What to do
Your output should consist solely of the lines from the one holding "This screenshot has width=1440, height=655." to the end of the records below, inclusive, reproduced exactly and free of pictures.
*** Begin section ***
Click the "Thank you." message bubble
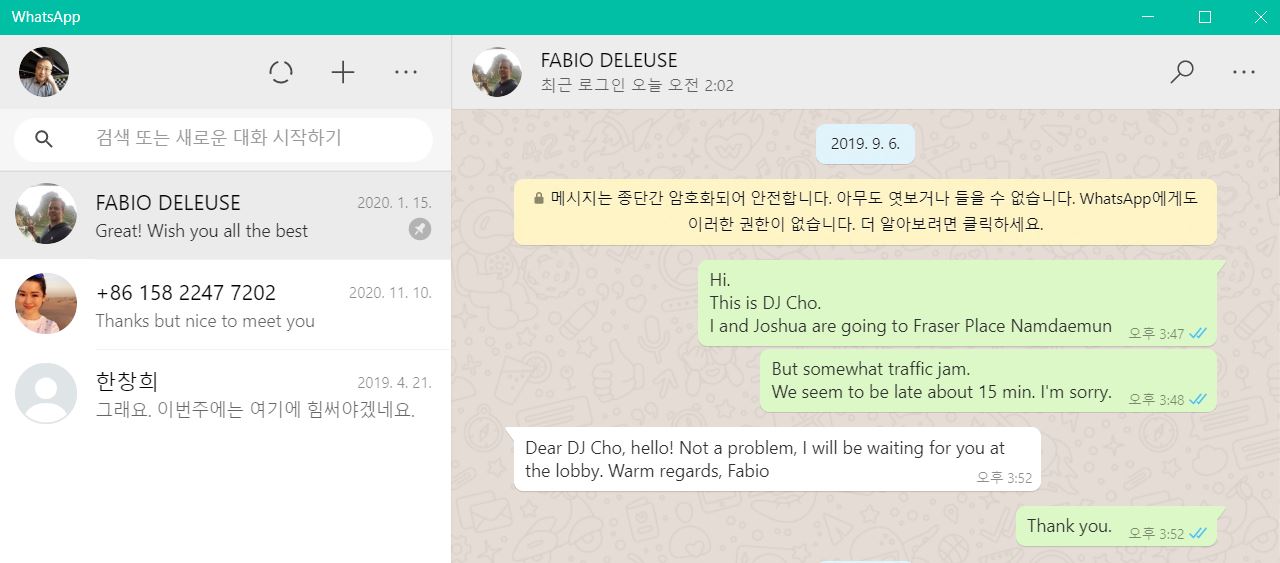(1116, 526)
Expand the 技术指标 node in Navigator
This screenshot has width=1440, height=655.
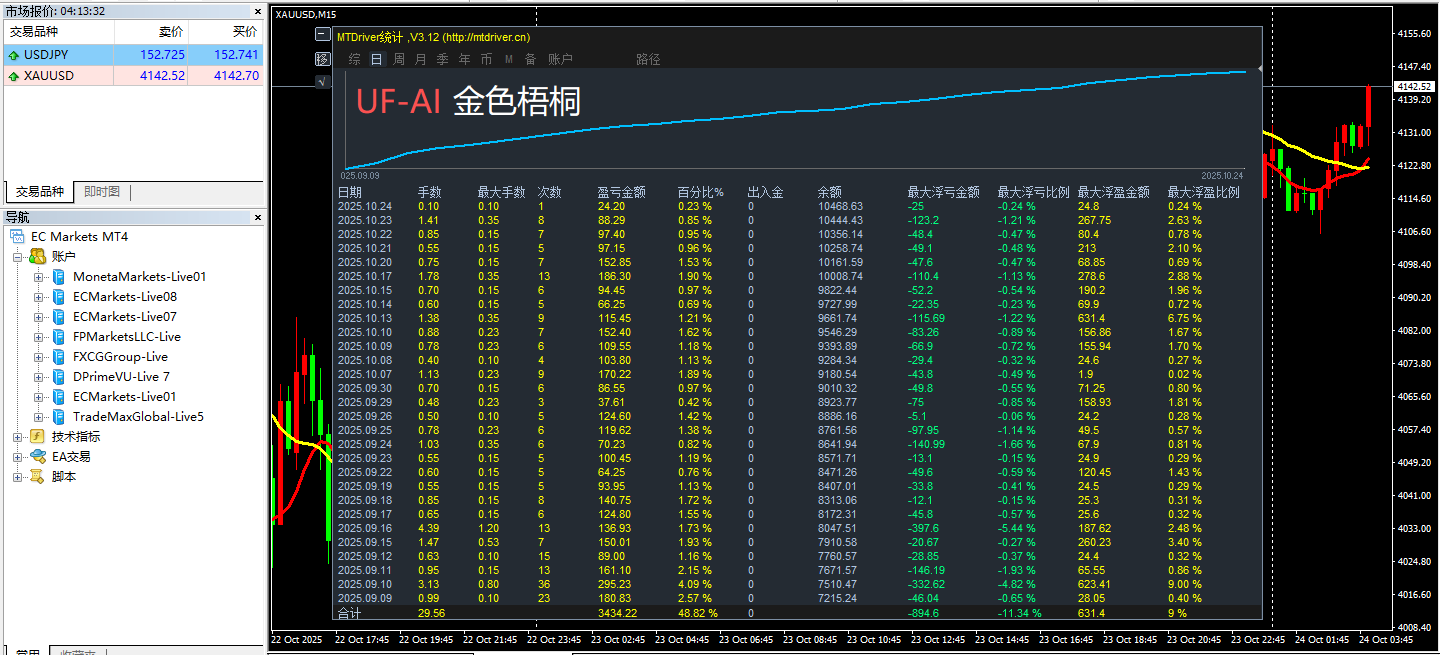[18, 437]
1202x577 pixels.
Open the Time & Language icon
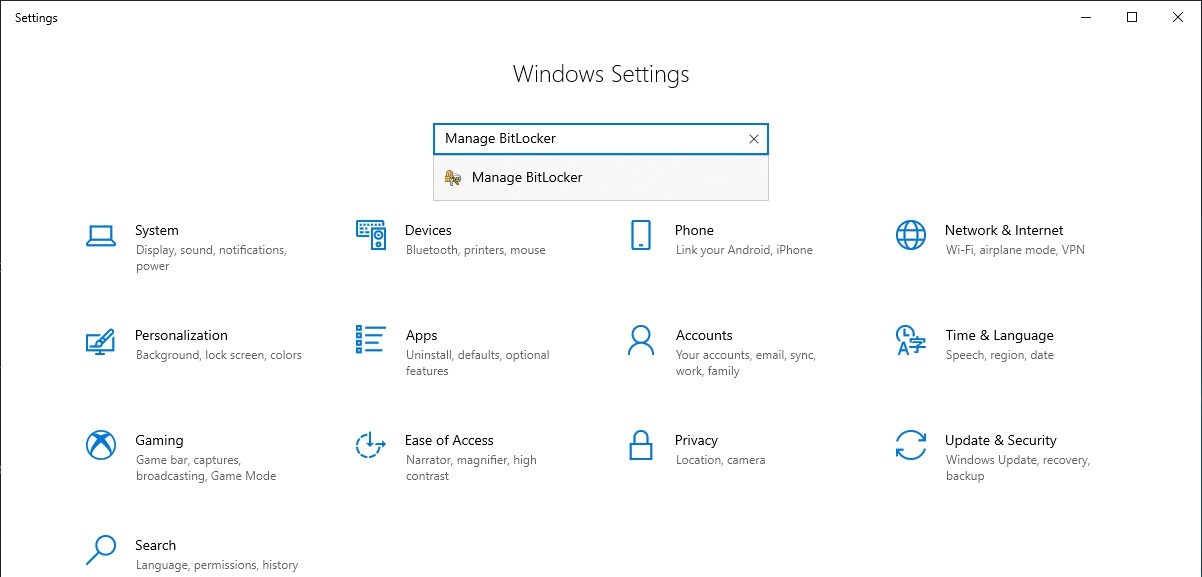(911, 341)
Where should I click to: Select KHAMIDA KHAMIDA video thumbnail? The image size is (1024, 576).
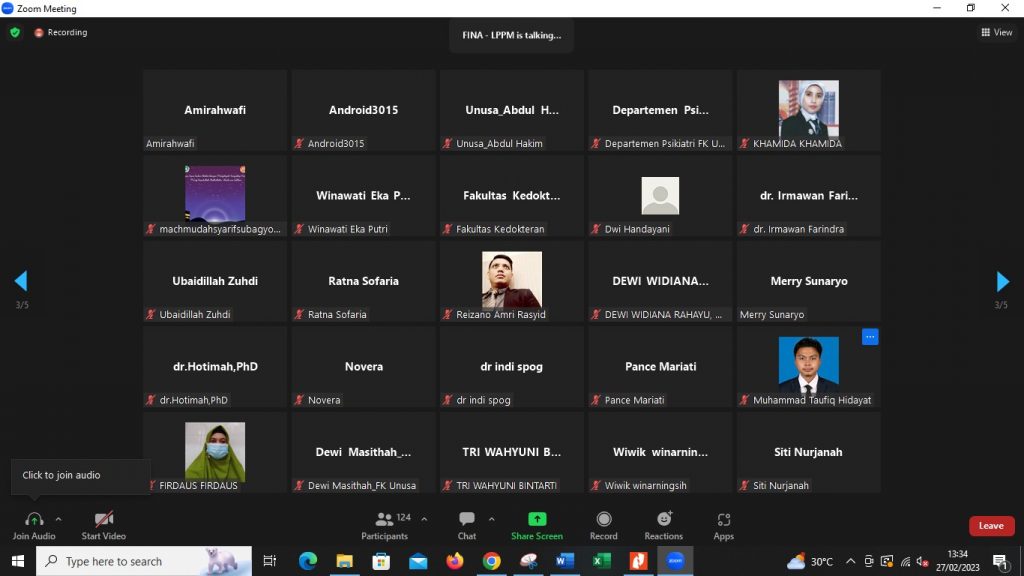click(x=808, y=109)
*** End section ***
Written response
This screenshot has width=1440, height=655.
[18, 437]
1202x577 pixels.
Open the Time & Language icon
(911, 341)
Where should I click to: Select KHAMIDA KHAMIDA video thumbnail? The image size is (1024, 576).
click(x=808, y=109)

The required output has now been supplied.